São equipamentos que custaram algumas centenas de milhar de euros. Foram construídos pela Câmara Municipal de Oliveira do Hospital para cumprir uma determinada função, mas os anos passam e as soluções tardam.
É uma “dor de alma” ver tanto dinheiro gasto sem que daí resulte qualquer retorno para os munícipes. Um dos casos mais paradigmáticos é a centenária casa em pedra do Parque do Mandanelho que, depois de ter sido recuperada há vários anos no âmbito das obras de requalificação de todo aquele espaço, ali jaz sem que alguma vez tenha aberto as portas. No seu interior – propício à dinamização de uma infinidade de projectos –, estão patentes o vazio de ideias e a falta de imaginação de quem administra a coisa pública.
A poucos metros do local está outro projecto de betão – o palco do Mandanelho – onde o município gastou uma fortuna e cujos efeitos são os seguintes: grande investimento/fraca rentabilidade.
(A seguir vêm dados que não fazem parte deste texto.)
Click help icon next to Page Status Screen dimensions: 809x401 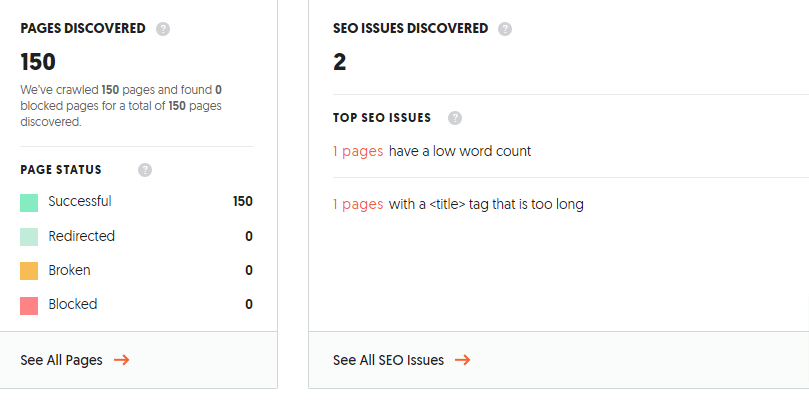pos(145,170)
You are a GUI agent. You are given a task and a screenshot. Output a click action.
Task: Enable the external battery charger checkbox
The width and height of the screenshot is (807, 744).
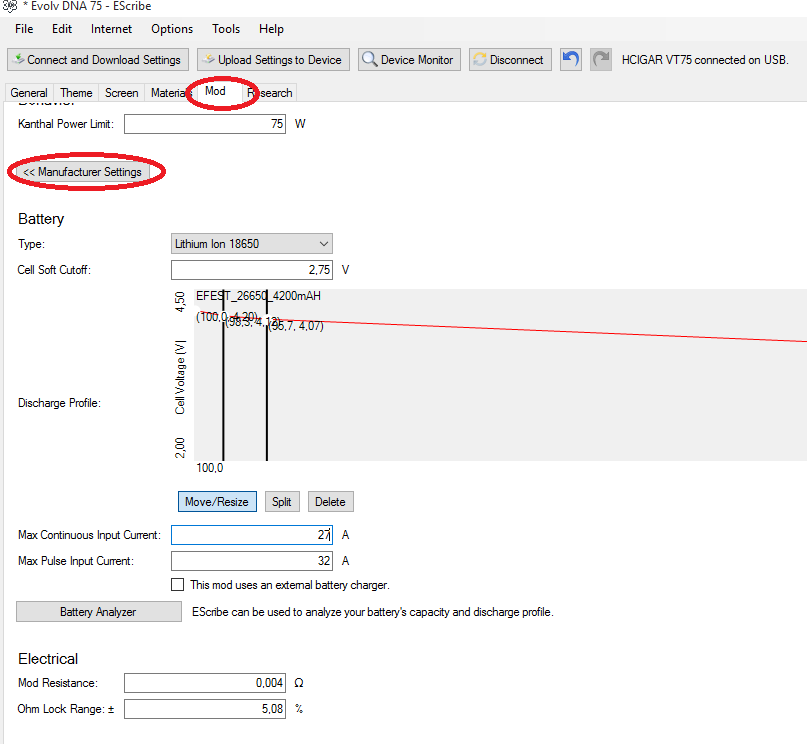(178, 585)

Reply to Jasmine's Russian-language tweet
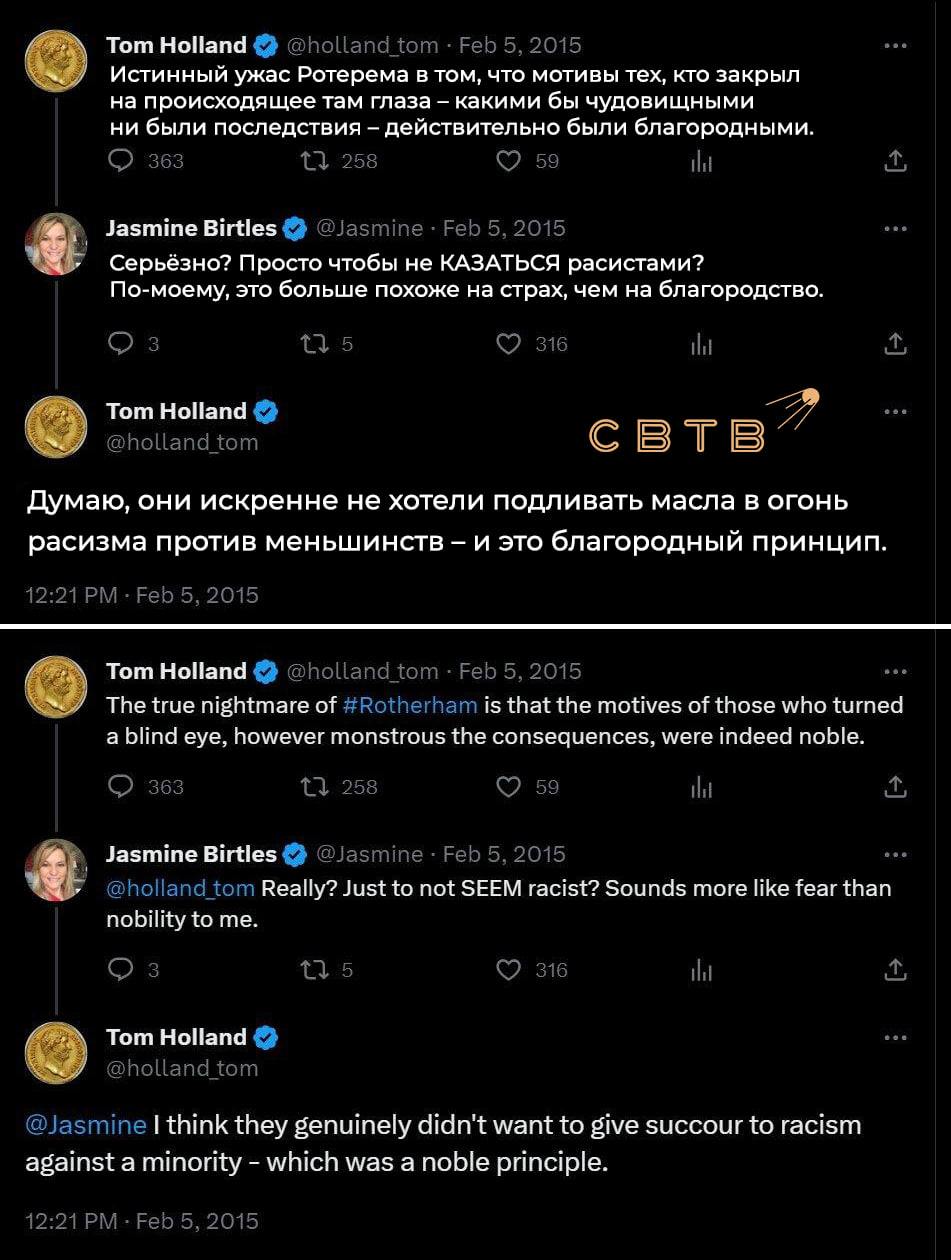121,345
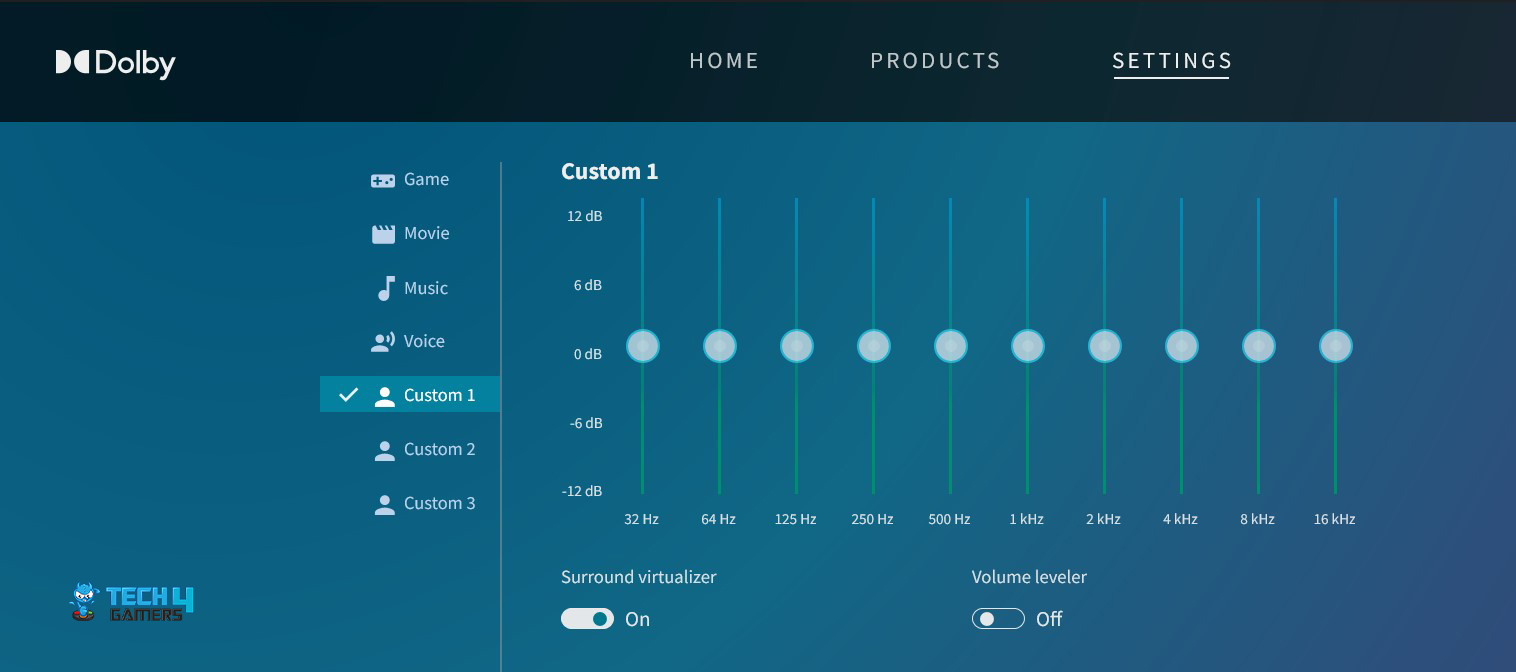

O mesmo já não se poderá no entanto dizer do local onde, por baixo do pavilhão municipal, funciona o ATL da Câmara Municipal. Aí – estamos a falar do sector da Educação –, o efeito já é inverso ao exemplo anterior: fraco investimento/ grande rentabilidade. Isto porque, num espaço insalubre e desadequado aos dias de hoje, o município presta um serviço aos munícipes de reduzida qualidade e, portanto, de baixo custo.
“O carro à frente dos bois”
A situação é tão caricata, que é o próprio presidente da autarquia oliveirense, que nitidamente começou a “construir a casa pelo telhado”, a admitir – em reunião do executivo camarário, realizada em Dezembro de 2007 –, que o centro está encerrado porque “falta um modelo de gestão”. Dito de outro modo: primeiro a CM faz a obra e, depois, vai pensar na utilidade que vai dar à mesma.